Generate the following two result sets:- Query an alphabetically ordered list of all names in OCCUPATIONS, immediately followed by the first letter of each profession as a parenthetical (i.e.: enclosed in parentheses). For example: AnActorName(A), ADoctorName(D), AProfessorName(P), and ASingerName(S).
- Query the number of occurrences of each occupation in OCCUPATIONS. Sort the occurrences in ascending order, and output them in the following format:
There are a total of [occupation_count] [occupation]s.
- where [occupation_count] is the number of occurrences of occupation in OCCUPATIONS and [occupation] is the lowercase occupation name.
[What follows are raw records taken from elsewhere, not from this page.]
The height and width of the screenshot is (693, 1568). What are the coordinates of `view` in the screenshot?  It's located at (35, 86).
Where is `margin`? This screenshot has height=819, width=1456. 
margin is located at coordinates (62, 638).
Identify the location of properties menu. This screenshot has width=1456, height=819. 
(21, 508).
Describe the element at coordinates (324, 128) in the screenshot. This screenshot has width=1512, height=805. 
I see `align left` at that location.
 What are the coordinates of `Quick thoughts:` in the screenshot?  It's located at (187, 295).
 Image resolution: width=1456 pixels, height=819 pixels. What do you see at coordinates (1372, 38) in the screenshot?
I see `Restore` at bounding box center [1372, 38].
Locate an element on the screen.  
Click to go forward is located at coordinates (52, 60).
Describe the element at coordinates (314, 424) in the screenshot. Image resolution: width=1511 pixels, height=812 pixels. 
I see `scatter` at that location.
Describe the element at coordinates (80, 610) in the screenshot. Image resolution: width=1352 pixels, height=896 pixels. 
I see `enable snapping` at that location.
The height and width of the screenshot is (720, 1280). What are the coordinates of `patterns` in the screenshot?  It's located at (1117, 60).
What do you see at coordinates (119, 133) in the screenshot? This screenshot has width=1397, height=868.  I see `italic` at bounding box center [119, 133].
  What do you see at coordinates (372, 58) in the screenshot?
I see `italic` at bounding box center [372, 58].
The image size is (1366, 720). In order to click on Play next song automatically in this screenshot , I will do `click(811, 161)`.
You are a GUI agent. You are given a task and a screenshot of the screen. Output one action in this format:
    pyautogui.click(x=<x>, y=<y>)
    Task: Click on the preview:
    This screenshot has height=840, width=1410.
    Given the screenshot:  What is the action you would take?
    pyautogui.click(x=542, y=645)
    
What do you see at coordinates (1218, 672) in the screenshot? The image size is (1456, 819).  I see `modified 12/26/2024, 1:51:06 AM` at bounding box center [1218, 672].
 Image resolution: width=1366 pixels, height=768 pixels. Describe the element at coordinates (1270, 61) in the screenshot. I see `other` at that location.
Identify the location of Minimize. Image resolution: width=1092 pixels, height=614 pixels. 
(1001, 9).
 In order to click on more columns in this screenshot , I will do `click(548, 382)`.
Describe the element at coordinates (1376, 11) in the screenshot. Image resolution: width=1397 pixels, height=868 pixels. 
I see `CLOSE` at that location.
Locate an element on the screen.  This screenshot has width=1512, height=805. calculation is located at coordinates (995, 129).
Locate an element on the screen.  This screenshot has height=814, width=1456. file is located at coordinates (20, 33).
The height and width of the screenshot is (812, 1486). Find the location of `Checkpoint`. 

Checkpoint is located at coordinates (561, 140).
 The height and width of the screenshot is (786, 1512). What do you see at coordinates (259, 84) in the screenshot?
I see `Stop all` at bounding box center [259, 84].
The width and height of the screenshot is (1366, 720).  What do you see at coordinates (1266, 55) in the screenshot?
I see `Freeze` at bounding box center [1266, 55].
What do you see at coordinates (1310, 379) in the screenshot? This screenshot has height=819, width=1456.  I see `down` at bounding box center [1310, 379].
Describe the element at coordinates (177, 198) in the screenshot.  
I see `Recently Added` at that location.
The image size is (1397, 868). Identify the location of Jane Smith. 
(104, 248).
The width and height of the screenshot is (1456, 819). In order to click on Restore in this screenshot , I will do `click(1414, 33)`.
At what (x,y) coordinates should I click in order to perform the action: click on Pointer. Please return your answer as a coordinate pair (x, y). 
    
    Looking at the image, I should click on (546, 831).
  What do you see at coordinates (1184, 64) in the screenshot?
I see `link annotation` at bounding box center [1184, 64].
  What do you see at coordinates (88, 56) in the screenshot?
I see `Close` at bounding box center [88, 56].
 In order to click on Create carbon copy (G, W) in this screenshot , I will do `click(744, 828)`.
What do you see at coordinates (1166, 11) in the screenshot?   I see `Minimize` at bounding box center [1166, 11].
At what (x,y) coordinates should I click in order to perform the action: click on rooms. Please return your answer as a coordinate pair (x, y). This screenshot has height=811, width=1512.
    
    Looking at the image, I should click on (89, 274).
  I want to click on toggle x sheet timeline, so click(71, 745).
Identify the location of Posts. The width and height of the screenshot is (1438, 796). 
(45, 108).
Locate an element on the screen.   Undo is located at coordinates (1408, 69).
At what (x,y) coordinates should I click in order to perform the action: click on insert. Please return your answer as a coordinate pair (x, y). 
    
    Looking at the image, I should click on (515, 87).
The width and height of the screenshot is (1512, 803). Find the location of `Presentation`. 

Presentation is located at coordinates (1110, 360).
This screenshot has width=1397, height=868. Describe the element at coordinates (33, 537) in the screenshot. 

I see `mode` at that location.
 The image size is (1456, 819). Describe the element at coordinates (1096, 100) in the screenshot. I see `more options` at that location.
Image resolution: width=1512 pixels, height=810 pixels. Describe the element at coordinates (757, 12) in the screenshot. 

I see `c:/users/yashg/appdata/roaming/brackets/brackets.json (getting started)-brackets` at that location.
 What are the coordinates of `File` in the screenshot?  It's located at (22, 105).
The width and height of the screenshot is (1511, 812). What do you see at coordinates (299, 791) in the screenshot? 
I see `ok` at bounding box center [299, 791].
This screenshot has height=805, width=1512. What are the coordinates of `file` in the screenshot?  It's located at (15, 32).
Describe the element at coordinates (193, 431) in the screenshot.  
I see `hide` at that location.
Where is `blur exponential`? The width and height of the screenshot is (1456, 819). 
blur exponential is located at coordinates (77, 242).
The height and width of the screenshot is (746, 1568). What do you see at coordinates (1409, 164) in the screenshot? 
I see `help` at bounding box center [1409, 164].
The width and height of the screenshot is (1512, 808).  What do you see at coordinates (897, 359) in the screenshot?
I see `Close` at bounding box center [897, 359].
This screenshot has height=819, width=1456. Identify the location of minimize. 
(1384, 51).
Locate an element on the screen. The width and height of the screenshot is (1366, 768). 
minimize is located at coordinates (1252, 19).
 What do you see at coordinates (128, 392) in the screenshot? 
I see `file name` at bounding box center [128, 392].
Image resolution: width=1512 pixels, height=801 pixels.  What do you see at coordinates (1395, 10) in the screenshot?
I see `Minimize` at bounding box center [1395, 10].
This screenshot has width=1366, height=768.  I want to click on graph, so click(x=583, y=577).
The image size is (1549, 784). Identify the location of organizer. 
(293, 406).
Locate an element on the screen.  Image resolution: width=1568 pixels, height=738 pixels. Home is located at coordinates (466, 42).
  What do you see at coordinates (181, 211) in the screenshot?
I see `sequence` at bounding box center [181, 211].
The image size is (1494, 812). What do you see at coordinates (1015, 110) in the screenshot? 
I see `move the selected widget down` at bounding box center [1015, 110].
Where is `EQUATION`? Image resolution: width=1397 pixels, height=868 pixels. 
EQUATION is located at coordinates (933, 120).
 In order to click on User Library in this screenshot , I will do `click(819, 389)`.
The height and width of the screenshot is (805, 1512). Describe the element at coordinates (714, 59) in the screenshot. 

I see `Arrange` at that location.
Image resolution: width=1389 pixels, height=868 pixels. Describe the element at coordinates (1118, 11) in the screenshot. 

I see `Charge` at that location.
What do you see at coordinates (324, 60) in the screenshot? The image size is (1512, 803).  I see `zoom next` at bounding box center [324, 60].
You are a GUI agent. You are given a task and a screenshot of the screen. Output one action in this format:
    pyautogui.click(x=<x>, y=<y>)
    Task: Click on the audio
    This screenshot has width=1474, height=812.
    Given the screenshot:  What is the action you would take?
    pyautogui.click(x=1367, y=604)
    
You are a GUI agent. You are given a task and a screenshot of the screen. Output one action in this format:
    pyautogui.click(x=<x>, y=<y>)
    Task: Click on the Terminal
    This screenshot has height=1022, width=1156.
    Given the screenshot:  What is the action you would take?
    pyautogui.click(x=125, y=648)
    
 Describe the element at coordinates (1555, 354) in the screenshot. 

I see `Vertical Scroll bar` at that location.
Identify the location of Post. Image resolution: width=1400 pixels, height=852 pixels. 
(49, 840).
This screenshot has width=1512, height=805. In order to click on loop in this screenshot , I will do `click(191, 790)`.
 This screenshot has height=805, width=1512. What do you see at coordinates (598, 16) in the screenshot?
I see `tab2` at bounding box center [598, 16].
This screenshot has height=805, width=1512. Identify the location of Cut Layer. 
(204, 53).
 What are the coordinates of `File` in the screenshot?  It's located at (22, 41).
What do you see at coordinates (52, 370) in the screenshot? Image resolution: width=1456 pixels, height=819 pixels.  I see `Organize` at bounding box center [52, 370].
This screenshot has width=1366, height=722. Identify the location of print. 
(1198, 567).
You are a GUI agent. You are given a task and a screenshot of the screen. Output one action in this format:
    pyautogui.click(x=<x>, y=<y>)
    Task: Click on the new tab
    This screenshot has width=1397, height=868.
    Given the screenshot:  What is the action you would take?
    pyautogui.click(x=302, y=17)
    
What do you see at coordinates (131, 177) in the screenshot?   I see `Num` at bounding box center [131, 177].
If more than one Occupation has the same [occupation_count], they should be ordered alphabetically.
Note:- There will be at least two entries in the table for each type of occupation.
Input Format:- The OCCUPATIONS table is described as follows:
- Occupation will only contain one of the following values: Doctor, Professor, Singer or Actor.
Sample Input:- An OCCUPATIONS table that contains the following records:
Sample Output:
Ashely(P)
Christeen(P)
Jane(A)
Jenny(D)
Julia(A)
Ketty(P)
Maria(A)
Meera(S)
Priya(S)
Samantha(D)
There are a total of 2 doctors.
There are a total of 2 singers.
There are a total of 3 actors.
There are a total of 3 professors.
Explanation:- The results of the first query are formatted to the problem description's specifications.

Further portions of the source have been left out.